Brian Hotter posted 24 Aug 2007, 10:18 AM
We now have three Seagull reviews! Yeah! But please people out do your RSC Lear production negativity by posting about the elegant RSC Checkoff’s (oops) Chekhov’s The Seagull production.
nik smythe posted 24 Aug 2007, 03:16 PM / edited 24 Aug 2007, 03:21 PM
i suppose i’m cheating here, having written one of them, but never mind, if nothing else it’ll pad it out and help it look good… i notice John in some part concurred with your (Brian’s) assessment of the (not so elegant) Nina, suggesting the character should have developed more than she had in the final act. I disagree; she’s had some experience in the world and has surely become more resigned to the notion that nothing ever goes her way with all the troubles she’s faced. but even if her faith in the possibility of happiness is dulled or even demolished, it’s only been two years and she clearly still cannot shake the innate sense of desire that keeps her jittering like a meerkat, no matter that she may have long since given up any hope for fulfilment. she is still young. in fact, if she had seemed any more more grown up i should not have believed it as much. having not seen Lear, i can’t compare her performances. i do agree Nina was excruciating to watch, but there’s certainly nothing un-lifelike about that. if i’d wanted a more composed and disarming beauty i would’ve switched her role with the maid, Zoe Boyle. the casting and direction of Ms Garai was a gamble. some see it as a compromise, i see it the opposite. another thing John said which i do agree with; Gerald Kyd’s charismatic underplaying of Trigorin. not having known the play before seeing this one, it wasn’t till sometime later i realised Trigorin was the scoundrel of the piece. he was just so likeable. a lesser director would probably play up his agendas and connivings but Trevor Nunn shows us that is not only unnecessary, the work is richer and more human for the lack of doing so.

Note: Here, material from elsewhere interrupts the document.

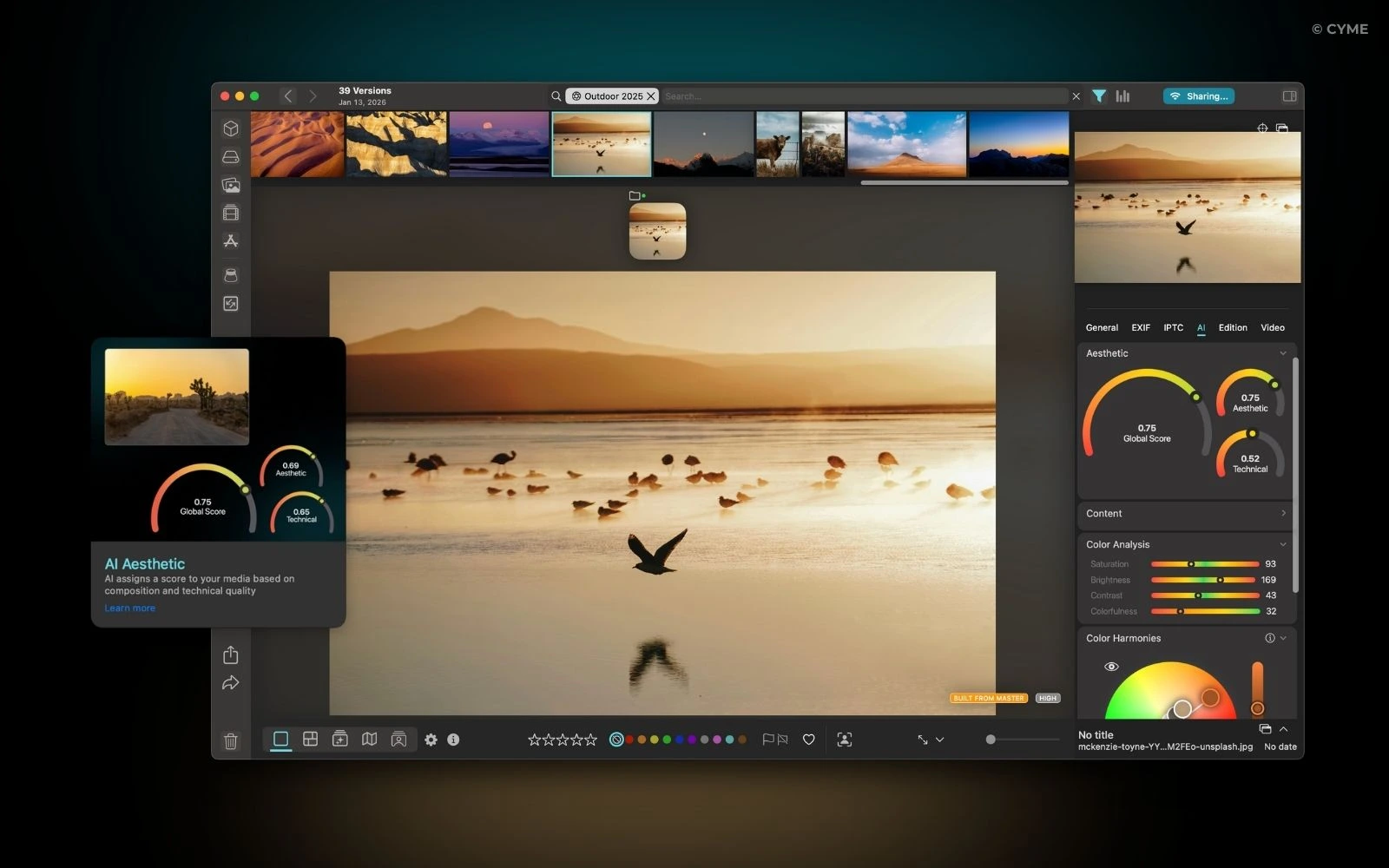
Task: Open the Volumes drive icon in the sidebar
Action: click(230, 156)

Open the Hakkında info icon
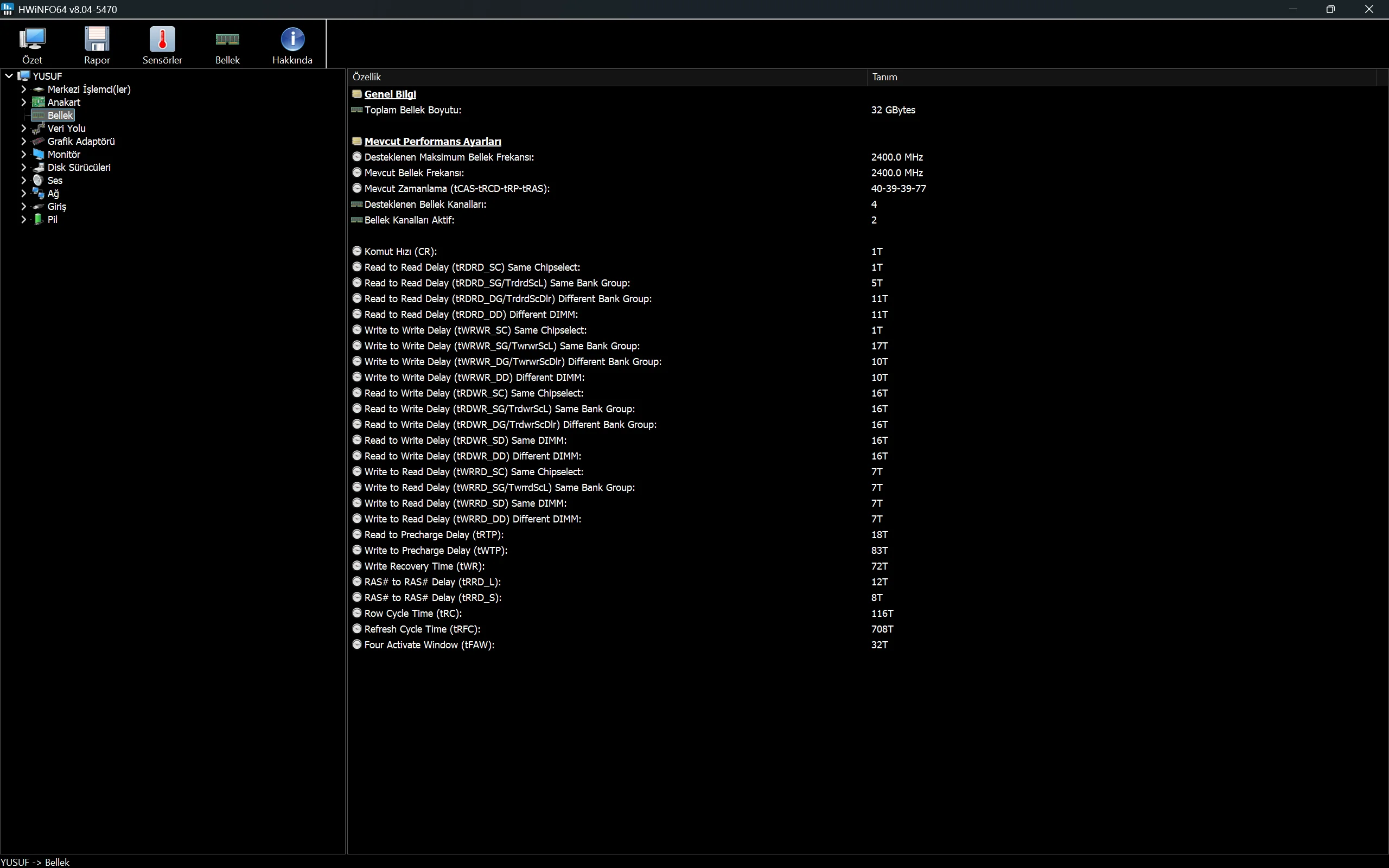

John Smythe posted 24 Aug 2007, 03:39 PM
In response to Nik (this written before I read his most recent post), it seems clear that those who saw both RSC productions were likely to have a different response from those who just saw The Seagull. I gave Romola Garai’s Nina the benefit of the doubt until I could no longer ignore the fact that her vocal and physical mannerisms were identical to those she’d used as Cordelia in King Lear – and two more different characters would be hard to find.
Contrast this with Monica Dolan’s Regan then Masha and you have perfect examples of the actor who transforms with each character versus the performing persona who distorts each character they play to fit their own limited rage.
Sure, Garai is luminous on screen, where we readily read her thoughts and empathise with her emotions. But given the two live performances she’s offered here, we can only presume she’s out of her depth on stage. The mannerisms I’ve mentioned signify actor insecurity rather than anything much to do with her characters.
The fact that Garai’s growing fame as a screen actress sees her exploited for publicity while the likes of Dolan remain publicly unsung and undervalued proves how warped media priorities are – or is it more to do with publicists taking the easy option rather than working to build the profile of those who most deserve it?